## THE PROBLEM
Copy verbatim everything from the line containing "Select the small square bolt above the latch" down to the last of the lines below, including both ends.

━━━━━━━━

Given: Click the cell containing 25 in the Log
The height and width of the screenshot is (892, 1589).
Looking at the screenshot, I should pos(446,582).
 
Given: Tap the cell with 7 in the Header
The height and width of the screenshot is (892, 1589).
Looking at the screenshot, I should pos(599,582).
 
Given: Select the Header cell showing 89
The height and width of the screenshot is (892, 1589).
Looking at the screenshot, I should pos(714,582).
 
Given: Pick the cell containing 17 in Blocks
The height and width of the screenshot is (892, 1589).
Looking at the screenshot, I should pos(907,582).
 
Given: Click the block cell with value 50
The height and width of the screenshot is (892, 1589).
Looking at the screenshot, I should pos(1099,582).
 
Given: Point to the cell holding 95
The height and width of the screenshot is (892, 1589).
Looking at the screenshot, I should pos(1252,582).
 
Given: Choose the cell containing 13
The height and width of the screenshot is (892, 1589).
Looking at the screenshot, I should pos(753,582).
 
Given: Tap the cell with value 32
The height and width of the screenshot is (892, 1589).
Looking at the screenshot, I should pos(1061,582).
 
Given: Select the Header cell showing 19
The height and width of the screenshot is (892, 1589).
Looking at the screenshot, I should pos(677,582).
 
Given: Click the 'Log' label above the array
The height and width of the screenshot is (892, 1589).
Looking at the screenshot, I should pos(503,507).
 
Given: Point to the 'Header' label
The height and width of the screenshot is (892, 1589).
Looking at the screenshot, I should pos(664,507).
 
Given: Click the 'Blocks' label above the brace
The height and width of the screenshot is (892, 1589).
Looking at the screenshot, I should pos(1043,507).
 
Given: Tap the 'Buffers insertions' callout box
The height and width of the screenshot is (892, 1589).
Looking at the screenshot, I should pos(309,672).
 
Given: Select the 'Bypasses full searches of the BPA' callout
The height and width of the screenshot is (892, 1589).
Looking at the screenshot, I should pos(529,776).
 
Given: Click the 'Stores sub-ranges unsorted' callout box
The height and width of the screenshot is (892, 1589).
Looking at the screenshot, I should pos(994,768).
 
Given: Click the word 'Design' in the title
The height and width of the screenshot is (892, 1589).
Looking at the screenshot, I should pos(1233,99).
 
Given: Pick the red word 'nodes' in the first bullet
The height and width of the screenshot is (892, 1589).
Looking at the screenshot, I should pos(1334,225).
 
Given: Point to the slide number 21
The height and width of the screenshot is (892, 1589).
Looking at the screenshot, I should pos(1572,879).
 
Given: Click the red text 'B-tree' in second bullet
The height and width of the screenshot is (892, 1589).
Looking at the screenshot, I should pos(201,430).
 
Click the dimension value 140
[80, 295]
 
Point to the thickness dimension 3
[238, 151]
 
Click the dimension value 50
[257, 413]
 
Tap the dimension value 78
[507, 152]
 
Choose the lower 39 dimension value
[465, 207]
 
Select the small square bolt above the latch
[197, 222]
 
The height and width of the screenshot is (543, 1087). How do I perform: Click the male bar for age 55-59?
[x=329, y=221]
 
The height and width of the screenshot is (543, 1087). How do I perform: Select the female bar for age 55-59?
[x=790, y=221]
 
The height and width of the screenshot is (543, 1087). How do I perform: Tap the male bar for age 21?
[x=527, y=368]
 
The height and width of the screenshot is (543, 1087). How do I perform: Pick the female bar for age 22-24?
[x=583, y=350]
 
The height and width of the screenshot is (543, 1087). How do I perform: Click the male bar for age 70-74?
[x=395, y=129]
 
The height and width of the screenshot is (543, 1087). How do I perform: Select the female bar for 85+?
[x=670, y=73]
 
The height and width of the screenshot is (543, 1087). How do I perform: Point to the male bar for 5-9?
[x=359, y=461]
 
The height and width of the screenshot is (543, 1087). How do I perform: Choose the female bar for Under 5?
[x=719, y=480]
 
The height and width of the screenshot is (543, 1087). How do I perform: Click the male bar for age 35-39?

━━━━━━━━

## THE REPLY
Select the small square bolt above the latch
[197, 222]
 
The height and width of the screenshot is (543, 1087). How do I perform: Click the male bar for age 55-59?
[x=329, y=221]
 
The height and width of the screenshot is (543, 1087). How do I perform: Select the female bar for age 55-59?
[x=790, y=221]
 
The height and width of the screenshot is (543, 1087). How do I perform: Tap the male bar for age 21?
[x=527, y=368]
 
The height and width of the screenshot is (543, 1087). How do I perform: Pick the female bar for age 22-24?
[x=583, y=350]
 
The height and width of the screenshot is (543, 1087). How do I perform: Click the male bar for age 70-74?
[x=395, y=129]
 
The height and width of the screenshot is (543, 1087). How do I perform: Select the female bar for 85+?
[x=670, y=73]
 
The height and width of the screenshot is (543, 1087). How do I perform: Point to the male bar for 5-9?
[x=359, y=461]
 
The height and width of the screenshot is (543, 1087). How do I perform: Choose the female bar for Under 5?
[x=719, y=480]
 
The height and width of the screenshot is (543, 1087). How do I perform: Click the male bar for age 35-39?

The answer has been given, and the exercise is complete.